I am pretty sure the M6 past Shap opened late 1970.
I used it often when I was driving a Scammell Highwayman tanker delivering acid for ICI Runcorn to Scotland and in winter is was a hair raising experience although I never got stuck there.
One thing I do remember was the little waterfall which poured down into a gully by the side of the road going down the south side.
There was always a bucket there for any driver who’s lorry had overheated.
I had a trip over a few weeks ago for old times sake after a day out at Kendal, I returned south via the M6.
The old clock is now in the Museum at Kendal but another landmark, The Plough Pub, is boarded up.
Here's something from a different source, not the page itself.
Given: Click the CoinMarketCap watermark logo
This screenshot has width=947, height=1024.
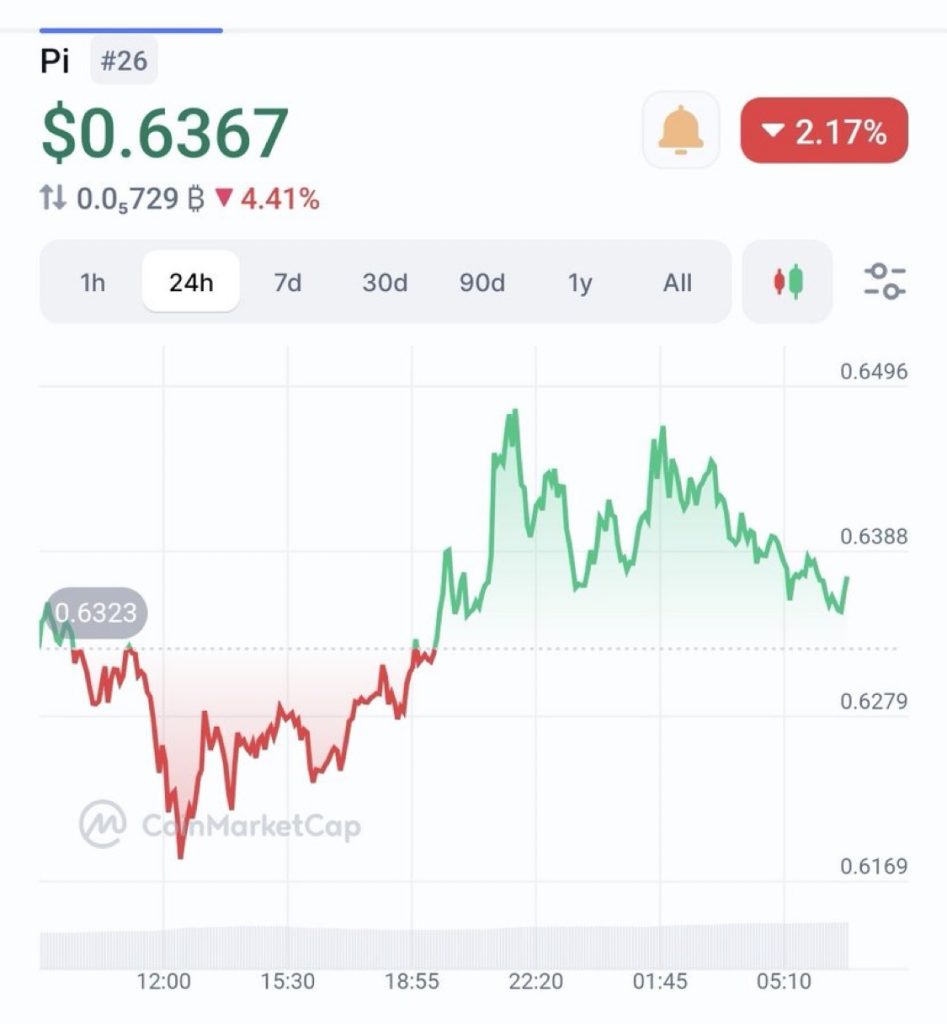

The Jungle is a caravan park.
They would only let lorry drivers in one section of the Jungle and one Sunday I pulled in for my dinner wearing jeans and sweater. I had been loaded on the Friday for AM delivery Monday at Motherwell and was only running up to my digs. I had to convince the cafe owner I was a lorry driver, she though I was in a car until I pointed at the Highwayman and asked her if she had ever seen a car like it with a 5000 gallon tank behind.

I think the Jungle closed down the week the M6 opened. I have the DVD called The Story Of Shap and it’s well worth a look at if you can get hold of a copy.

Russell.

anyone got any old pics of th m6 under construction in the shap area?
cheers moose

None of the construction but I have some photos of Tebay railway complex before steam finished. A mate of mine was a fireman on the Shap bankers and he gave them to me. The Lorry park is somewhere near where the photo was taken but it came many years later.

Russell.

Any memories of winters up on Shap before the M6 was built? I thinks Suttons drivers were among the first to do the treacherous night run out of St Helens to Glasgow? I remember stories from the 50’s when lorries were snowed in for days, my dad told me of one episode when a bunch drivers had to burn cut up sheets in buckets of diesel to keep warm, loads were opened for tins of corned beef, biscuits and… Whisky! It was a long time before the snowploughs finally got through…the imagination serves to fill in the details of the the scene that greeted them.

Now that’s initiative!They could have turned cannibal otherwise!.
But seriously,my old uncle who passed on a few years ago,it was he who got me started in transport,started off as second man on a model T Ford and drove everything on wheels up till when he died about 20 years ago.
On a night out,after a few jars,he would tell tales of driving Sentinel steamers and chain drive Scammells,and tales of Shap.
When he was doing Cornwall in the '50’s,before the motorways were built,it was a weeks work to go to Cornwall and back.He used to load China clay back from St,Austell,20 tons on a sided flat trailer,(not a tipper),and have to shovel it off on a Saturday morning!
He’s told me of being on his way back having to stop at the traffic lights in the middle of Stone town in the early hours,and being woken up by a motorist because he’s fallen asleep waiting for the lights to change.
My firm now does round trip Launceton trunk from Stoke every night.
My,how things have changed.

:laughing: :laughing: :laughing: Not the 'I was stuck in the drifts on Shap in ‘72’ story again!!!■■? :laughing:

In '72, weren’t the M6 open then?

Yep bestbooties, I gotta smile too, 70’s a long time ago? I think my cats older than that! I saw the M1being Built, must have been 58 or 59? In fact if anyone would like to know the story I think that somewhere on the web there is old BBC radio documentry made way back that interviews the Dozer and Euclid men and drivers of the tippers.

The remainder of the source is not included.